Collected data
** BEGIN **

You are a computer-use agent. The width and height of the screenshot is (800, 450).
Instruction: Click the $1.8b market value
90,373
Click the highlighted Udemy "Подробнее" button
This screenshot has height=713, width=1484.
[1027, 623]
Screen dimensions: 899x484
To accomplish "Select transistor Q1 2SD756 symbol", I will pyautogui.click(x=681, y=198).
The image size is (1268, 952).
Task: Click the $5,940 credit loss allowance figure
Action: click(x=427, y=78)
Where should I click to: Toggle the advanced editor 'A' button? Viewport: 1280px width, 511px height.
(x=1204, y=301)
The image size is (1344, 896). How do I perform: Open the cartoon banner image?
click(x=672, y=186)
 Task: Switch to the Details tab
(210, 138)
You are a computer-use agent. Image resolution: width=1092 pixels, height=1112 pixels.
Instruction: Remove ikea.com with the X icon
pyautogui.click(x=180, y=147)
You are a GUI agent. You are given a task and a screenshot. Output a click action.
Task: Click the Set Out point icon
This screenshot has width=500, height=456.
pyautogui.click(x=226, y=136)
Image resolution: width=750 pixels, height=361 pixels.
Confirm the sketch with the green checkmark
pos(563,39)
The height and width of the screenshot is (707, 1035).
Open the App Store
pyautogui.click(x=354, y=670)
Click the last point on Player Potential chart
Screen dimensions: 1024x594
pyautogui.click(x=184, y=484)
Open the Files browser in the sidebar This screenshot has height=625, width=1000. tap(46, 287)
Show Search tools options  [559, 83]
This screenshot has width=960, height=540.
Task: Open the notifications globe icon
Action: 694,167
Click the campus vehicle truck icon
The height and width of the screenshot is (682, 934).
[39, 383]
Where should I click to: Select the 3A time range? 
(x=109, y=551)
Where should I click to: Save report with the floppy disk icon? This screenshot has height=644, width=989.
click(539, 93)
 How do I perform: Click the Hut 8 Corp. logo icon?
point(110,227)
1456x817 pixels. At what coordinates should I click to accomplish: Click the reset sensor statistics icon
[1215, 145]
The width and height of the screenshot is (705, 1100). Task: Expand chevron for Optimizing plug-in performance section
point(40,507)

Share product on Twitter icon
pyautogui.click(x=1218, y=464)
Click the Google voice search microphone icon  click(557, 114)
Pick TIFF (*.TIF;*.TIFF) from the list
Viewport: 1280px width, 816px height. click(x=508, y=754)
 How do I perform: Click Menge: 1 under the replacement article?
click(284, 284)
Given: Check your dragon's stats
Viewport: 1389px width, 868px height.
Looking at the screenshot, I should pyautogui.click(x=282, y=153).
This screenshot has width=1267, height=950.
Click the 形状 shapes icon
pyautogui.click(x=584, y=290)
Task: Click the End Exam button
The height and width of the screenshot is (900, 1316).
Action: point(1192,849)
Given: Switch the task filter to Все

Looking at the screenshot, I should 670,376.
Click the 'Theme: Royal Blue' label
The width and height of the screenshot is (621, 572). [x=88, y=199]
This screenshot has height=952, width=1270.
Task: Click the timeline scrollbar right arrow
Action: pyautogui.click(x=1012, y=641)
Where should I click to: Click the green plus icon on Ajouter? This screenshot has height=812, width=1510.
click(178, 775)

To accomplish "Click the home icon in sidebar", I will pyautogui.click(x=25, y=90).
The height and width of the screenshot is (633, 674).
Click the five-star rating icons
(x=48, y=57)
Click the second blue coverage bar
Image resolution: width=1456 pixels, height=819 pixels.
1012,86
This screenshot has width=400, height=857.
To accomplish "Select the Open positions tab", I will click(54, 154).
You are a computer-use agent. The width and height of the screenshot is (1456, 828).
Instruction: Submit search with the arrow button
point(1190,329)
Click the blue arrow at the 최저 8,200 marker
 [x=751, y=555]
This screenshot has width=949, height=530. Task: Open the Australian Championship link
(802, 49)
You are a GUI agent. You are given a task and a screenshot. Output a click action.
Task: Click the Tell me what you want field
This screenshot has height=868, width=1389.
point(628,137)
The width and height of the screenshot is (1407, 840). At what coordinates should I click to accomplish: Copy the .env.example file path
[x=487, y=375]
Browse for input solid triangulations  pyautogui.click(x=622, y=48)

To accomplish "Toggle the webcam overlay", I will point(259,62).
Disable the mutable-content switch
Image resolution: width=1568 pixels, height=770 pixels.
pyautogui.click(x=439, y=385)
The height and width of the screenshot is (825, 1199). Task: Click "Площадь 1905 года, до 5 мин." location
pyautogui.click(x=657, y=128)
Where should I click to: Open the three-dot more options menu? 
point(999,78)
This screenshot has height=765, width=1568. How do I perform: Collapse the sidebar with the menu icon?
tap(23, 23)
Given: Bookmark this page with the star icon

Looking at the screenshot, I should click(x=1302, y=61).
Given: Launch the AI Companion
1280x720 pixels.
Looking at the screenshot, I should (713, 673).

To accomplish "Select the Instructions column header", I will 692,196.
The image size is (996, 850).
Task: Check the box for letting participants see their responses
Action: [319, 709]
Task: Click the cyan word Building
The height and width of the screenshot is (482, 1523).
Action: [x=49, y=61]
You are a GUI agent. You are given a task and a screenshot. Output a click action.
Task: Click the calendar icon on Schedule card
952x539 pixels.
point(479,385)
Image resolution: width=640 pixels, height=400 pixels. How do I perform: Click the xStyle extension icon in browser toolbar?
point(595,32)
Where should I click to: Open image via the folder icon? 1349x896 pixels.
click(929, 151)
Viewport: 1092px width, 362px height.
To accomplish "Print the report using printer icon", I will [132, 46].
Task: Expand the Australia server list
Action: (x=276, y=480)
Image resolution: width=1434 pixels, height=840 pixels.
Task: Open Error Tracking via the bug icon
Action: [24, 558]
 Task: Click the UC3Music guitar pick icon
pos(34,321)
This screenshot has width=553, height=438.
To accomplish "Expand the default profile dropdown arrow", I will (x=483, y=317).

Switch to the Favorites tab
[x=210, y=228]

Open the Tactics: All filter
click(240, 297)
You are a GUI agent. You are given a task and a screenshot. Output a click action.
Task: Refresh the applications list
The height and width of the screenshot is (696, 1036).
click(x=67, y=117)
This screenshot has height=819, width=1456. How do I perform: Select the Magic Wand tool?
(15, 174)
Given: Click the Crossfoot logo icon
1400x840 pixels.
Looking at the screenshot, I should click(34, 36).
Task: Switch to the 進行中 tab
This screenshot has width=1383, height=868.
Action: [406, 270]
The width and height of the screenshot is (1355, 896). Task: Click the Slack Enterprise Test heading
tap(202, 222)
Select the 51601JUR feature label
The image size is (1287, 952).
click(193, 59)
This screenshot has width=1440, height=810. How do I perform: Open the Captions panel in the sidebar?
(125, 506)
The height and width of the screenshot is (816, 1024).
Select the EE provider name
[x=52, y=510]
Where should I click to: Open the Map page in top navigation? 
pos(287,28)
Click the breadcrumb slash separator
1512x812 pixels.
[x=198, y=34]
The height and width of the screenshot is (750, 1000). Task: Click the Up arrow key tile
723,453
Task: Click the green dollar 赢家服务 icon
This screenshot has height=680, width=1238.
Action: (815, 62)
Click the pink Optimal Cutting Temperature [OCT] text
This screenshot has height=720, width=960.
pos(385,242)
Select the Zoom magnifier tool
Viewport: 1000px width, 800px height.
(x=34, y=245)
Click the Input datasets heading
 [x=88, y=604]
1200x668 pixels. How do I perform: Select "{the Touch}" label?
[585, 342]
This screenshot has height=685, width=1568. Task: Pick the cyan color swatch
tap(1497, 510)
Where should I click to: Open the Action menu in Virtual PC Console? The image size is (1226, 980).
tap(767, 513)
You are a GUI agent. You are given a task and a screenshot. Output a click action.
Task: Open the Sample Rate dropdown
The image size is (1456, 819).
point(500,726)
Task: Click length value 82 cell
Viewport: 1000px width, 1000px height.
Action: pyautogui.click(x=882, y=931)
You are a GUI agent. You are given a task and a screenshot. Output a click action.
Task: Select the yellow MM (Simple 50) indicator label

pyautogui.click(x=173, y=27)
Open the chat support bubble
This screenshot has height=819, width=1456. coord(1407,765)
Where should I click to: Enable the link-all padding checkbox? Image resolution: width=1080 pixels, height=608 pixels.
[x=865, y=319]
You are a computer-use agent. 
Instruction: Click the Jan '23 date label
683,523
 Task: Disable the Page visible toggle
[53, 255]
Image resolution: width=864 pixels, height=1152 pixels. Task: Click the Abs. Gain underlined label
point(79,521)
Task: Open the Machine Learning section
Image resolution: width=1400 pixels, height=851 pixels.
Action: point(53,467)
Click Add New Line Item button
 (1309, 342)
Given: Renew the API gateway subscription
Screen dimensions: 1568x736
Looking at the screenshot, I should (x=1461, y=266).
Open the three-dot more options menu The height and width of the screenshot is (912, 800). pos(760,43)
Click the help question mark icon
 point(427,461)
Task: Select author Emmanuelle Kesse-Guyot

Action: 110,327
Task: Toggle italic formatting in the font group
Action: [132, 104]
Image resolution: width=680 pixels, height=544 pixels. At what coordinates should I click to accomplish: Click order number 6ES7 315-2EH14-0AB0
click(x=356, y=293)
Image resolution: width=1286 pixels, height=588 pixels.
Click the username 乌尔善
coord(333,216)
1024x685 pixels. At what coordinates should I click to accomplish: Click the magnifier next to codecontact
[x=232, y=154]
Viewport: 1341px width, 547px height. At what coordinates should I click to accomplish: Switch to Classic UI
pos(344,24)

** END **

**Exercise task:** Update the items from the start through the line containing "[1215, 145]", changing "Where should I click to:" to "Where do I click to:" and leaving everything else unchanged.

**Task answer:**
You are a computer-use agent. The width and height of the screenshot is (800, 450).
Instruction: Click the $1.8b market value
90,373
Click the highlighted Udemy "Подробнее" button
This screenshot has height=713, width=1484.
[1027, 623]
Screen dimensions: 899x484
To accomplish "Select transistor Q1 2SD756 symbol", I will pyautogui.click(x=681, y=198).
The image size is (1268, 952).
Task: Click the $5,940 credit loss allowance figure
Action: click(x=427, y=78)
Where do I click to: Toggle the advanced editor 'A' button? Viewport: 1280px width, 511px height.
(x=1204, y=301)
The image size is (1344, 896). How do I perform: Open the cartoon banner image?
click(x=672, y=186)
 Task: Switch to the Details tab
(210, 138)
You are a computer-use agent. Image resolution: width=1092 pixels, height=1112 pixels.
Instruction: Remove ikea.com with the X icon
pyautogui.click(x=180, y=147)
You are a GUI agent. You are given a task and a screenshot. Output a click action.
Task: Click the Set Out point icon
This screenshot has width=500, height=456.
pyautogui.click(x=226, y=136)
Image resolution: width=750 pixels, height=361 pixels.
Confirm the sketch with the green checkmark
pos(563,39)
The height and width of the screenshot is (707, 1035).
Open the App Store
pyautogui.click(x=354, y=670)
Click the last point on Player Potential chart
Screen dimensions: 1024x594
pyautogui.click(x=184, y=484)
Open the Files browser in the sidebar This screenshot has height=625, width=1000. tap(46, 287)
Show Search tools options  [559, 83]
This screenshot has width=960, height=540.
Task: Open the notifications globe icon
Action: 694,167
Click the campus vehicle truck icon
The height and width of the screenshot is (682, 934).
[39, 383]
Where do I click to: Select the 3A time range? 
(x=109, y=551)
Where do I click to: Save report with the floppy disk icon? This screenshot has height=644, width=989.
click(539, 93)
 How do I perform: Click the Hut 8 Corp. logo icon?
point(110,227)
1456x817 pixels. At what coordinates should I click to accomplish: Click the reset sensor statistics icon
[1215, 145]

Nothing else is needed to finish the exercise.